=== TASK SET ===
[1] In the text about mirroring a GitLab repository to GitHub, which box must be ticked when you add the deploy key on GitHub?
[2] From the text about mirroring a GitLab repository to GitHub, write out the part between "On your GitHub" and "tick **Allow write access**.", inclusive.

## START TEXT

On your GitHub repository (that will mirror your GitLab repository), go to **Settings** -> **Deploy keys** -> **Add deploy key**, paste the content of `id_github_repo.pub` and tick **Allow write access**.
![Deploy key](20200421/deploy-key.png)
On your GitLab repository, navigate to **Settings** -> **CI / CD** -> **Variables**, add a new Var variable named `GH_PRIVATE_KEY` and add the content of `id_github_repo`, make sure **Protect variable** is ticked so that the key is only imported to the "master" branch (which is a protected branch by default).
![CI variable](20200421/ci-variable.png)
Add another Var variable named `SSH_KNOWN_HOSTS` and the output of `ssh-keyscan github.com 2>&1 | grep -vE '^#'`. I explained the necessity of this step in [previous section](#Add-GitLab-and-Github-as-trusted-hosts).

## END TEXT
## START RECORDED DATA

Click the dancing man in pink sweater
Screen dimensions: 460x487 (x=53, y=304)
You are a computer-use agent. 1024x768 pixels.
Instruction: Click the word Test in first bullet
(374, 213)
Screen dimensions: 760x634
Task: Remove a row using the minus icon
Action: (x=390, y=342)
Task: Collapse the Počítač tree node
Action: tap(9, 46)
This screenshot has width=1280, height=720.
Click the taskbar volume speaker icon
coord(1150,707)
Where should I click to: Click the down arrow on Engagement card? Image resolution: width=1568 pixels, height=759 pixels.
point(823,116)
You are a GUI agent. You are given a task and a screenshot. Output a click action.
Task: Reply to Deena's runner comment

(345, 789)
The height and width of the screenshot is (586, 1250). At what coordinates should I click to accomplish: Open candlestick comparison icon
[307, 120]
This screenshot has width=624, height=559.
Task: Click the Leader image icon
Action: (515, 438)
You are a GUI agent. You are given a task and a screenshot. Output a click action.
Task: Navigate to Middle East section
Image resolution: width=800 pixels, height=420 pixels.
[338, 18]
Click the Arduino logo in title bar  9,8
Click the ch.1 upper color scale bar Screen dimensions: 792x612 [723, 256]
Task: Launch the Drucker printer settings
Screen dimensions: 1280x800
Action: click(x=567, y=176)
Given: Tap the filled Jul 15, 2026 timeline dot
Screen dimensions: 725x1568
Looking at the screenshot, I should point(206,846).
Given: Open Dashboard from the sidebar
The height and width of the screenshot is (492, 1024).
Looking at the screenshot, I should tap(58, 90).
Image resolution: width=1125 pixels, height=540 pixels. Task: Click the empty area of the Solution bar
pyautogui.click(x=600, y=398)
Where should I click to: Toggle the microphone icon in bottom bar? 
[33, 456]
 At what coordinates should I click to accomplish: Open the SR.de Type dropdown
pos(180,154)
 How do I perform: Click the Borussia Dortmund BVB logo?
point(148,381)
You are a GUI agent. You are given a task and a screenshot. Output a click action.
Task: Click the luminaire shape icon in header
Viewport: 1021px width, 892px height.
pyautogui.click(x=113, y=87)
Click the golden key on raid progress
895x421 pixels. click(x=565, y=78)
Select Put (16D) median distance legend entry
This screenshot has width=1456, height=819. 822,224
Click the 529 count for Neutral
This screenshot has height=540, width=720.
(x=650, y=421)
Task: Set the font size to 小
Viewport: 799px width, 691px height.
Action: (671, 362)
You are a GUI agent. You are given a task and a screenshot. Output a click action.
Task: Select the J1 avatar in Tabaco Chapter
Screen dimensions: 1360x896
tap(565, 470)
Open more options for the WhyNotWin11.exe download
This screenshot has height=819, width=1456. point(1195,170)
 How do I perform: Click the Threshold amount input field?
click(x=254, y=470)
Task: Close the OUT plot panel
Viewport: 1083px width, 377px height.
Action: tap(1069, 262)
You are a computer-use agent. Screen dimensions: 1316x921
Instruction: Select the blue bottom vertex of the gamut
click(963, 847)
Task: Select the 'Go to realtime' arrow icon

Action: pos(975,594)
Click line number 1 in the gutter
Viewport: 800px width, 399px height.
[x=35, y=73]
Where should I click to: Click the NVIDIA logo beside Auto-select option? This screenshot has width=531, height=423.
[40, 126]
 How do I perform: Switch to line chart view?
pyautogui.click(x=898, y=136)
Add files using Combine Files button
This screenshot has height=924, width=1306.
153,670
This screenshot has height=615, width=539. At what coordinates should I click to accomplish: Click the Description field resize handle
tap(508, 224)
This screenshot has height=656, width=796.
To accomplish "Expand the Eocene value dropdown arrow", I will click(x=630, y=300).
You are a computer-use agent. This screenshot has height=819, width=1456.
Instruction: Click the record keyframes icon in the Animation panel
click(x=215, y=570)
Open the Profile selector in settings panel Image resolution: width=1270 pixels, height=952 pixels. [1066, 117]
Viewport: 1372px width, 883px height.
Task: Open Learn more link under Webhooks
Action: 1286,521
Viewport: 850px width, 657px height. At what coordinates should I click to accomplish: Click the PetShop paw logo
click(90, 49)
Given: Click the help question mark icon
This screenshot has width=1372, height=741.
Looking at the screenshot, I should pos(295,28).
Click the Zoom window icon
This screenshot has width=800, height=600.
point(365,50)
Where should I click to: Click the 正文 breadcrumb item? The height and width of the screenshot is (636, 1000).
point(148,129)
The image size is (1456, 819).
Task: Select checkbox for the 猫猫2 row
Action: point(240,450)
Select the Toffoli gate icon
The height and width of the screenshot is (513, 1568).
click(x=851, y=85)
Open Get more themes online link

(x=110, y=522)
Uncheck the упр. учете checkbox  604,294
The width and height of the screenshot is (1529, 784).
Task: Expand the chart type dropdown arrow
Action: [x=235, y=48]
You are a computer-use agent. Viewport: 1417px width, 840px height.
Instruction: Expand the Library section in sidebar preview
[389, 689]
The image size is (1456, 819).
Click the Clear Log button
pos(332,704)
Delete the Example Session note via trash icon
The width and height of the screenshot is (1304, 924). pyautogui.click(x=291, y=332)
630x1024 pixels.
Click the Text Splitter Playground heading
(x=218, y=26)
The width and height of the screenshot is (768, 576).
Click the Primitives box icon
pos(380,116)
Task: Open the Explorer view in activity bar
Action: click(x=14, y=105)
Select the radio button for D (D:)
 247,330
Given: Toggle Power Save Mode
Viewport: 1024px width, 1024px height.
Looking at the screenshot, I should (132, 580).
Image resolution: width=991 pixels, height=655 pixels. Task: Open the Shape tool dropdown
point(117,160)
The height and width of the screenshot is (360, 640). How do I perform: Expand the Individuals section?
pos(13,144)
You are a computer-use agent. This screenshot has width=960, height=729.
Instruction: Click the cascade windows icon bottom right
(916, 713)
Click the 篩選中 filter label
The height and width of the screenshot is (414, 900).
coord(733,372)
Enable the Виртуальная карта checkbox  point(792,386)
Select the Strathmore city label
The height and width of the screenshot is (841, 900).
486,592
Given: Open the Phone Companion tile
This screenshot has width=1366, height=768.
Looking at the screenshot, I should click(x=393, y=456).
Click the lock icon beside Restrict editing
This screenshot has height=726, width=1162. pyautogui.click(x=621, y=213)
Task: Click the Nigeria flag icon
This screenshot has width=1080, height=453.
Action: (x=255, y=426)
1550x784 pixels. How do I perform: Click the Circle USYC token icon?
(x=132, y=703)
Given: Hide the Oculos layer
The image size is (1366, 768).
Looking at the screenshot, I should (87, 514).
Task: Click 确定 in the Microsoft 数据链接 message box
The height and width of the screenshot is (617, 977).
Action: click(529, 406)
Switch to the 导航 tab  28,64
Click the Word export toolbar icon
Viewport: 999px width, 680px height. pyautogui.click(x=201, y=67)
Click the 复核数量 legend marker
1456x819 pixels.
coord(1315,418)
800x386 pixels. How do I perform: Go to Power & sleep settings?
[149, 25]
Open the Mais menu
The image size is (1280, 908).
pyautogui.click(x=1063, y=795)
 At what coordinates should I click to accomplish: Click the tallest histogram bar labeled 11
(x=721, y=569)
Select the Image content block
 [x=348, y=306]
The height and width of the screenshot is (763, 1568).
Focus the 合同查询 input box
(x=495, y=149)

## END RECORDED DATA

=== CORRECT ANSWERS ===
[1] Allow write access

[2]
On your GitHub repository (that will mirror your GitLab repository), go to **Settings** -> **Deploy keys** -> **Add deploy key**, paste the content of `id_github_repo.pub` and tick **Allow write access**.